Now that you’ve limped your shoulder along to the point where you’re ready to either rip the arm off or finally get it fixed, odds are you’ll need an arthroscopic repair. You’ll have a few little holes through which your orthopedic surgeon will put a few little instruments and a little camera, and depending on what you’ve done to your labrum they’ll either trim off loose bits, or reattach things that have torn away from where they’re supposed to be, or both. Small anchors will be drilled into the bone of the socket to hold sutures that will keep the labrum in place while it heals back to where it belongs.

 

BAD

GOOD

This labrum isn't where it should be.

This labrum has been tied back in place.

 

That doesn’t sound so bad! Now I just have to heal, right?

And here, ladies and gentlemen, is the problem with shoulder labrum repairs. Once you’ve anchored the cartilage back to the bone, it has to reattach itself. Yes, there’s a fun little anchor and a fun suture holding things in place, but that’s not meant to withstand the amount of pressure the average person puts on their shoulder joint, let alone what an elite athlete can do.

You’ll spend the first month to six weeks in a truly uncomfortable sling with a goofy pillow that holds your arm away from your body. You can actually buy one on Amazon, although they’re expensive and uncomfortable so if this was your brilliant plan for a Halloween costume you might want to go with plan B. You probably won’t be allowed to drive, and you’ll need help showering and dressing because not only are you not supposed to move that shoulder joint, you really, really won’t want to. It takes four to six weeks for the labrum to heal back to the bone, so in that time it’s imperative that there be no stress and minimal movement in the joint. A week to ten days after your procedure you’ll start physical therapy, and it will SUCK. No offense to the PTs out there, you do wonderful work, but we all know your job is to torture and yell and make life generally miserable. And for that we thank you.
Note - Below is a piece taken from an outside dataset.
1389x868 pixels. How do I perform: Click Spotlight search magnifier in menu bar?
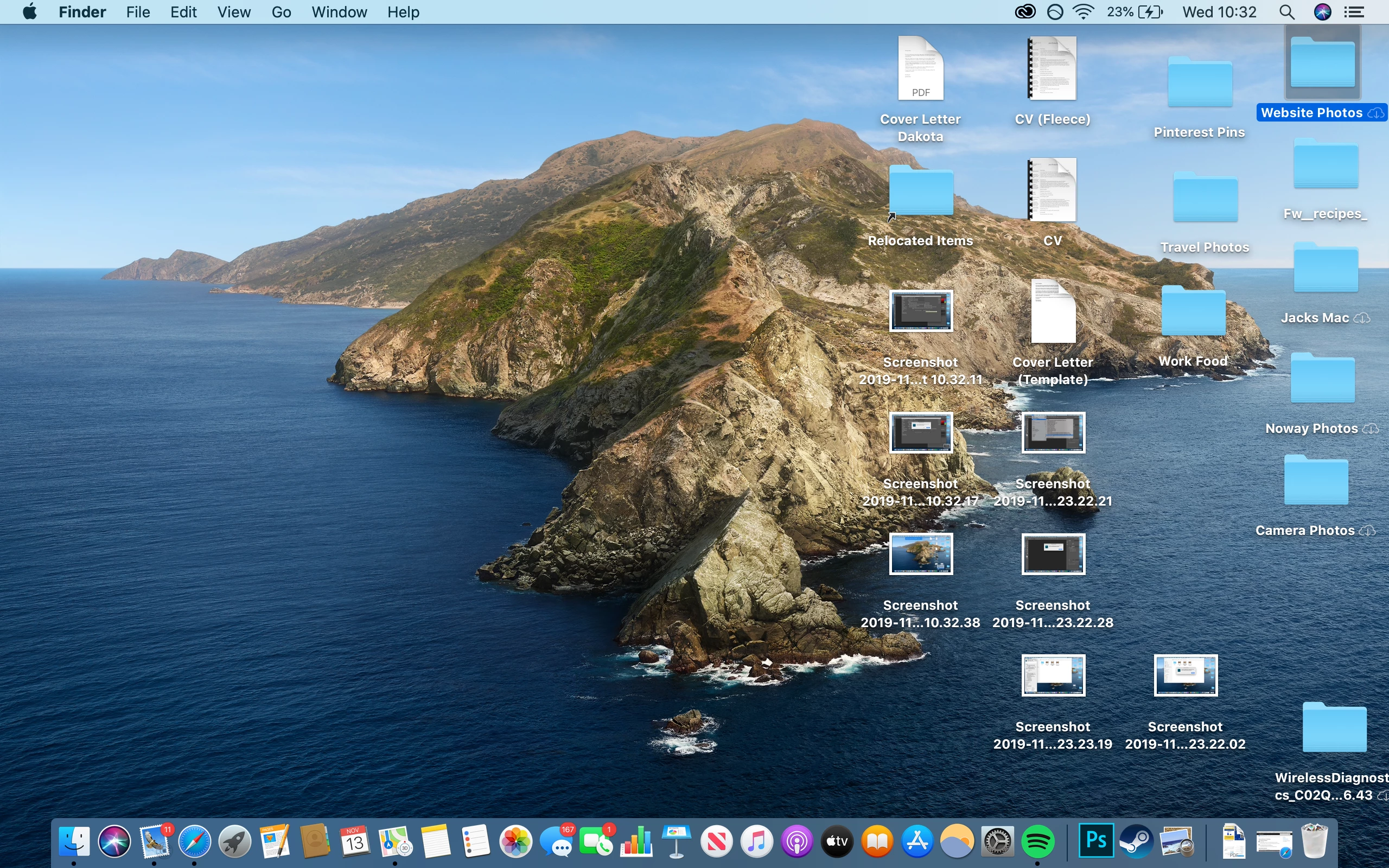[x=1287, y=12]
After your sling finally comes off, you’ll notice that you have one little goofy skinny arm because you’ve barely moved it in over a month. The good news is your cartilage has healed back where it belongs. The bad news is everything is very weak, and that cartilage isn’t too hard to rip right back off. Physio will continue, you’ll be miserable, and very, very slowly you’ll build strength back. After six months you should be able to go back to your sport, and 75% of the time you’ll be back playing at the same skill level as when you hurt yourself.

 

What’s Kesler’s deal?

If Kesler goes with his usual method of hustling back on the ice as soon as he’s moderately sure his limbs are reasonably well attached, he’s going to be playing with one arm that’s still not as strong as it should be. When you consider the shoulder’s range of motion and the importance of the bicep it’s clear that regardless of what type of labrum tear Kesler had, failure to heal it completely is equivalent to… Say… Coming back from a hip labrum repair too soon. Kesler’s balls-to-the-wall style doesn’t jibe well with what’s required to properly heal a shoulder labrum – patience and time. Maybe the third labrum is the charm, and this time the team will ignore Kesler’s insistence that he’s ready to play when he shows up to practice with one skinny little post-op arm.